And it's so good to be home!
Home to my hunky hubby (who had the house spotless when I walked in. Gold star for him!).
Home to my precious babies.
Home to my beautiful addition.
And home to my little blog.
I love home!
I've been in Austin, Texas attending the International Association of Culinary Professionals meeting. So amazing. And yet so overwhelming. I was like a microorganism in the pond, swimming around with the likes of Ellie Krieger and Jacque Pepin. My dear friend Heather designed beautiful business cards for me, but I felt foolishly self-conscious as I handed them out. Like I have anything to offer these people. But...the one thing I'm trying to walk away from the conference with is this: I, as one of tens of thousands of food bloggers, have VALUE. My blog means something to at least the precious 80 darlings who decide to pop by to see what I'm cooking and writing about on a regular basis.
To celebrate the beauty of this realization and the excitement of being home, I decided to make some scones this morning.

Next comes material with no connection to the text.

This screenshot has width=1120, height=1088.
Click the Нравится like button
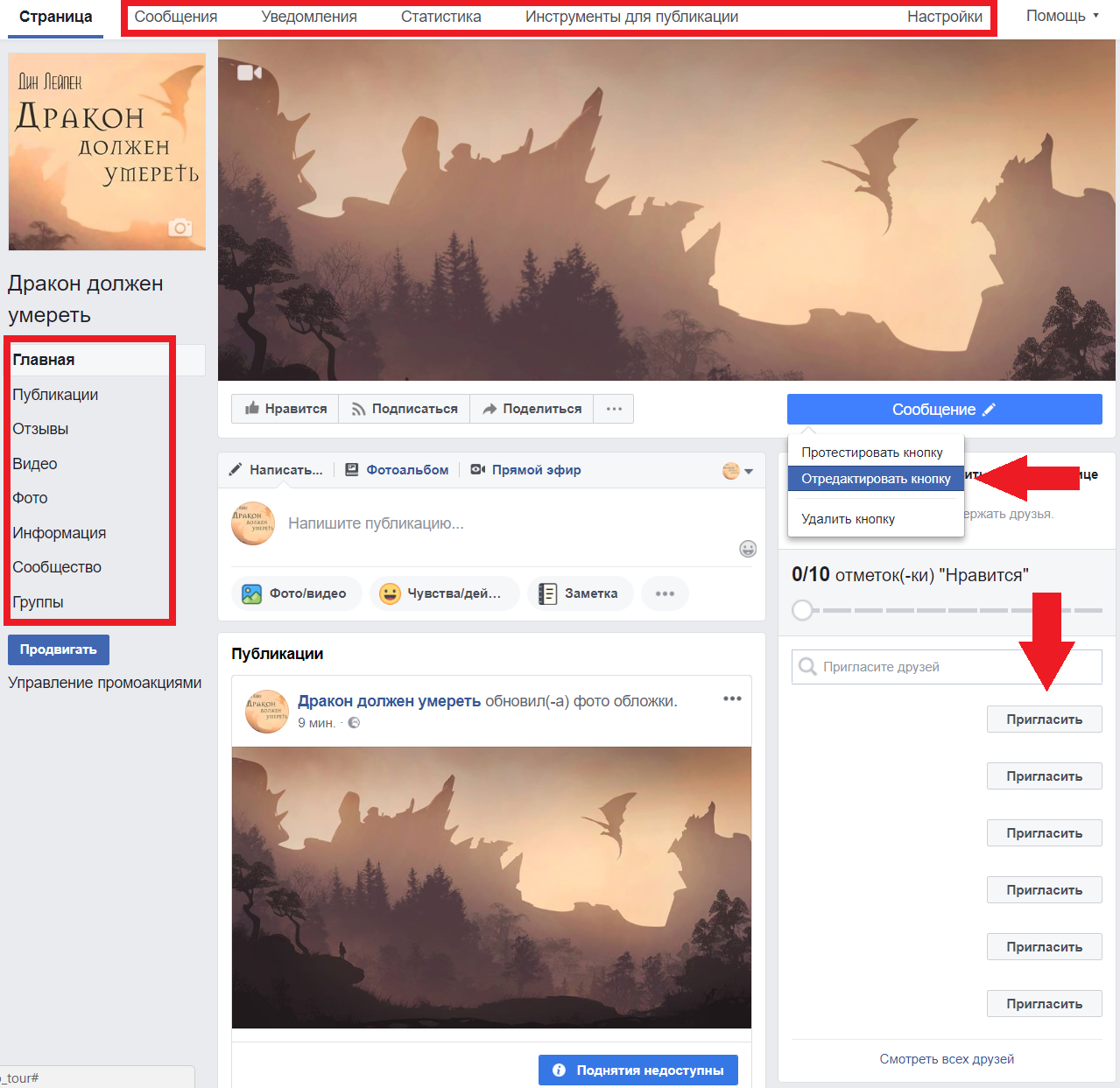pos(285,409)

Scones are sweet, flaky, buttery, crumbly biscuits.
Translated: they are like biting into heaven, if one can imagine such a thing.
And they are easy to make.
You'll need flour, sugar, baking powder, baking soda, and salt. And butter. Lots and lots of butter. Plus some heavy cream. You know, to lighten it up a bit.
Essential step: employ the cutest little helper under your roof.
And give yourself some GRACE if the photo isn't in focus.
This is real life.
After you mix the dough,
sprinkle a smooth surface with flour.
Plop out about half of the dough onto the surface.
Then toss a little flour on top of the plop.
Now you'll be able to touch it without it sticking to your very bones.
Shape into a "round."
Slice the round in half, and then into quarters.
Arrange on a parchment paper-lined baking sheet.
Make an egg wash, if desired (egg + cream to brush on top to give a yummy, shiny brown finish).
Let your other cutest little helper "paint" the scones.
Bake at 400 degrees for 20 minutes, until firm and golden.
(Firm and golden: I'd like someone to describe me that way,
especially during swimsuit season. :)
We only used the egg wash on the eight scones on the left.
See the difference?
See the difference?
Enjoy with your cuties.
Makes 16 large scones or 32 small scones
2 sticks VERY COLD butter
4 cups all-purpose flour, plus more for dusting
1/2 cup sugar
2 teaspoons baking powder
1/2 teaspoon baking soda
1/4 teaspoon salt
2 cups heavy cream
1 tablespoon heavy cream
Preheat oven to 400 degrees at least 20 minutes before baking. Set an oven rack in the middle position inside the oven.
Dice butter into 1-inch cubes and refrigerate them for at least 30 minutes or freeze them for 10 minutes. (Cold butter is the trick here!)
In a large bowl, whisk together the flour, sugar, baking powder, baking soda, and salt. Add the butter, and with a pastry blender or your fingers, press the cubes and break them up into the flour mixture until the mixture is crumbly. Pour in the cream just until the flour is moistened and the dough starts to come together in large clumps (you might not have to use the full 2 cups).
Generously sprinkle flour on a working surface (countertop, cutting board, etc.). Divide dough in half (for large scones) or in quarters (for smaller scones). Place dough on floured surface and then add additional flour (about a tablespoon) to the top of the dough. Pat the dough into a thick, rough circle (called a "round"). Cut the circle in half. Then cut each half in quarters. Repeat with remaining dough.
Line a baking sheet with parchment paper.
To prepare the egg wash, lightly beat an egg with a fork and then mix in the cream. Using a pastry brush, "paint" the scones with the mixture prior to baking.
Bake at 400 degrees for 20 minutes (for larger scones; about 10-12 minutes for the smaller size). Scones should be golden brown and firm in the center.
**You can also add dried cranberries, currents, raisins, etc. to this recipe and concurrently experiment with other spices (orange peel, lemon peel, cinnamon, nutmeg, etc.).